**What the task asks:** Work through the material below and count the lines holding the word "field"; give that count and nothing more.

**Supplied records:**
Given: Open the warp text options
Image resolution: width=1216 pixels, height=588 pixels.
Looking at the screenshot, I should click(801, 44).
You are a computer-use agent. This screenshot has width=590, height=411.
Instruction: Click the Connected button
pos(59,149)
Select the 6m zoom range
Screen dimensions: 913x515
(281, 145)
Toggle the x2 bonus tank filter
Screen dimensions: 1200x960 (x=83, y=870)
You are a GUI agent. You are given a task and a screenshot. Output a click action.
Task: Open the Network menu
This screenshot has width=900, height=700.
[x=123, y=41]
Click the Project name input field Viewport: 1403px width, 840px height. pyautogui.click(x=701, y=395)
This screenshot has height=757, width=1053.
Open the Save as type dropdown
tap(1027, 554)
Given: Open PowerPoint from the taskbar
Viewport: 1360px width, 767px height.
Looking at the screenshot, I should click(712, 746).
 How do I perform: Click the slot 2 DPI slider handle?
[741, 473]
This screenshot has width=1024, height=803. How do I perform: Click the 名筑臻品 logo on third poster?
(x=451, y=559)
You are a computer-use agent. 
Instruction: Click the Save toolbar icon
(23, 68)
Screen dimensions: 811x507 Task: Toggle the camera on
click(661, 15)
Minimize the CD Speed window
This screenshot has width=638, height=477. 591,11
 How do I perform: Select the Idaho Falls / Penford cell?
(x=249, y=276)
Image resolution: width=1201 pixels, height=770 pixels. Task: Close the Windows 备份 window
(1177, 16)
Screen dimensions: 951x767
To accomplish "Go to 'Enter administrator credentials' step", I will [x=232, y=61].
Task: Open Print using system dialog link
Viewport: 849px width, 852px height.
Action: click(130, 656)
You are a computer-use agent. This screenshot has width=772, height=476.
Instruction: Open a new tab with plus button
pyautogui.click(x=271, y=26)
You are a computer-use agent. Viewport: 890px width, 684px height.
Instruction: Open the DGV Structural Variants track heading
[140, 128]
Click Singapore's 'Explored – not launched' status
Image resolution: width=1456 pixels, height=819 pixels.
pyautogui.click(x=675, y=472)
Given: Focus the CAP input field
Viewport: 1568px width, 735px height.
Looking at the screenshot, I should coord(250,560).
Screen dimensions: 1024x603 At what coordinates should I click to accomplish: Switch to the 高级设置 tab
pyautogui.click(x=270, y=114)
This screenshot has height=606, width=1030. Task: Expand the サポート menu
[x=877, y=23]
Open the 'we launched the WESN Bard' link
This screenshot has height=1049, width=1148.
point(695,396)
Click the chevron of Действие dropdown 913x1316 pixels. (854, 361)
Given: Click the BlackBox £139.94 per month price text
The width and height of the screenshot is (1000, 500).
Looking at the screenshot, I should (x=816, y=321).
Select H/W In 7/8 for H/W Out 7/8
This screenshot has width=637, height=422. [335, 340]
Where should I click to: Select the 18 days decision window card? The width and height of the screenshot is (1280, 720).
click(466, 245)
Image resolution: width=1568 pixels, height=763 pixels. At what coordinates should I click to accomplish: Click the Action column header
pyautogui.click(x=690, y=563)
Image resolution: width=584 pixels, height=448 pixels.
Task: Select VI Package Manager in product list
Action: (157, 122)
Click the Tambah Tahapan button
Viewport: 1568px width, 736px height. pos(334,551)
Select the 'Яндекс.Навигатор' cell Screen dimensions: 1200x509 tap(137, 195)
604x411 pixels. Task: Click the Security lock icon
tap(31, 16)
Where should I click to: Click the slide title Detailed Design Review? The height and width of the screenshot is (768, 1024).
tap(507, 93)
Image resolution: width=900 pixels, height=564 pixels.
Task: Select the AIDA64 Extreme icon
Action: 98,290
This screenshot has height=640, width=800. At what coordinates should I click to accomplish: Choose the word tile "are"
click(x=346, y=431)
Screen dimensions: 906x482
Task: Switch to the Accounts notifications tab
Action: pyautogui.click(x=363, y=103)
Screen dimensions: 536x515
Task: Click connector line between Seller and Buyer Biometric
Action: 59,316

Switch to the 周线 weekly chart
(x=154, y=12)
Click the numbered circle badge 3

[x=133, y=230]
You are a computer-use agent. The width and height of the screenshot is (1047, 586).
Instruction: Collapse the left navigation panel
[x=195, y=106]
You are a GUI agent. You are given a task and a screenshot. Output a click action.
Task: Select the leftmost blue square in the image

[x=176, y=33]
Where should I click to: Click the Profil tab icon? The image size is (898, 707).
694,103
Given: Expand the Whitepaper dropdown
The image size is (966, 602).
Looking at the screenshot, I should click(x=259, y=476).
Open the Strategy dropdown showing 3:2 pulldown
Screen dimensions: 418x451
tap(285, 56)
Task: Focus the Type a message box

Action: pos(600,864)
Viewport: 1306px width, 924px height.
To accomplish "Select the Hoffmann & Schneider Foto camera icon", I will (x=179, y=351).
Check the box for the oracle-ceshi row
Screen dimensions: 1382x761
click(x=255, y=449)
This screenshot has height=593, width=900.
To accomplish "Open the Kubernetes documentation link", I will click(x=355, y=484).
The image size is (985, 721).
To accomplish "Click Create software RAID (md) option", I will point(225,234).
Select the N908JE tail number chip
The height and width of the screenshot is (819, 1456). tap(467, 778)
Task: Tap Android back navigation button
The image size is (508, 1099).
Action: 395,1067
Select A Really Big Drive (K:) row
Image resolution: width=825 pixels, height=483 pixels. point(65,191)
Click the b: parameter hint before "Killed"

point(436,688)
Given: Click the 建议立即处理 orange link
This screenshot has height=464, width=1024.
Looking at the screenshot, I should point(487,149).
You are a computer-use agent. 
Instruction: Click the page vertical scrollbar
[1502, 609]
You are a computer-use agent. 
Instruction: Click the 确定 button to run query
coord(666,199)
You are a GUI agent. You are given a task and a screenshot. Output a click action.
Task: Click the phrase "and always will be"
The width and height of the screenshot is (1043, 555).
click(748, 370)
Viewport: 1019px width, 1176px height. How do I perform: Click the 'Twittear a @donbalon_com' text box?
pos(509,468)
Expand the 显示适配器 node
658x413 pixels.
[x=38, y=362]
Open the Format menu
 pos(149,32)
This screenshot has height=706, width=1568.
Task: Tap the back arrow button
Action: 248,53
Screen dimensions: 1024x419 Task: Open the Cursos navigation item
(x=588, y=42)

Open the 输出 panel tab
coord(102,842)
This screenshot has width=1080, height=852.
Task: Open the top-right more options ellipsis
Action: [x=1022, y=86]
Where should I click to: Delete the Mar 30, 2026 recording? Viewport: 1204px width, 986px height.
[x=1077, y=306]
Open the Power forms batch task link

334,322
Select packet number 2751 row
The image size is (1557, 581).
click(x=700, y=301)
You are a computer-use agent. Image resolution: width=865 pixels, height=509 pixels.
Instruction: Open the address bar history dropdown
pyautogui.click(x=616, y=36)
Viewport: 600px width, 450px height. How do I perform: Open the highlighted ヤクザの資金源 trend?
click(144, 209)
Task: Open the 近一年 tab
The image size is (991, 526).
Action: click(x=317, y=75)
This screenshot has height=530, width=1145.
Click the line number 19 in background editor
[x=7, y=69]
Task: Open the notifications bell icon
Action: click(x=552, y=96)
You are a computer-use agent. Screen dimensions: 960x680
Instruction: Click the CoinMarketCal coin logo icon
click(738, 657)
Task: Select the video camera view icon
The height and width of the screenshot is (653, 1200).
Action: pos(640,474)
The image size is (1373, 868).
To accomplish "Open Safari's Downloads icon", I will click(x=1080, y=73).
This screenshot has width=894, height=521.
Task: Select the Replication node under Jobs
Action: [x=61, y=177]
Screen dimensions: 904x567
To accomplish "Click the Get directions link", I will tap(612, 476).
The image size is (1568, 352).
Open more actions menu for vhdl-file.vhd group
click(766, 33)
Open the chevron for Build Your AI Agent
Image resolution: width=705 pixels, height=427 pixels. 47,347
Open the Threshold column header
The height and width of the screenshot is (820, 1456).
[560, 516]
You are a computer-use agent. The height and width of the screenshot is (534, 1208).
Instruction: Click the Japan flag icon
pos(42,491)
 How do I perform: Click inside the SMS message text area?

**The completed task:** 2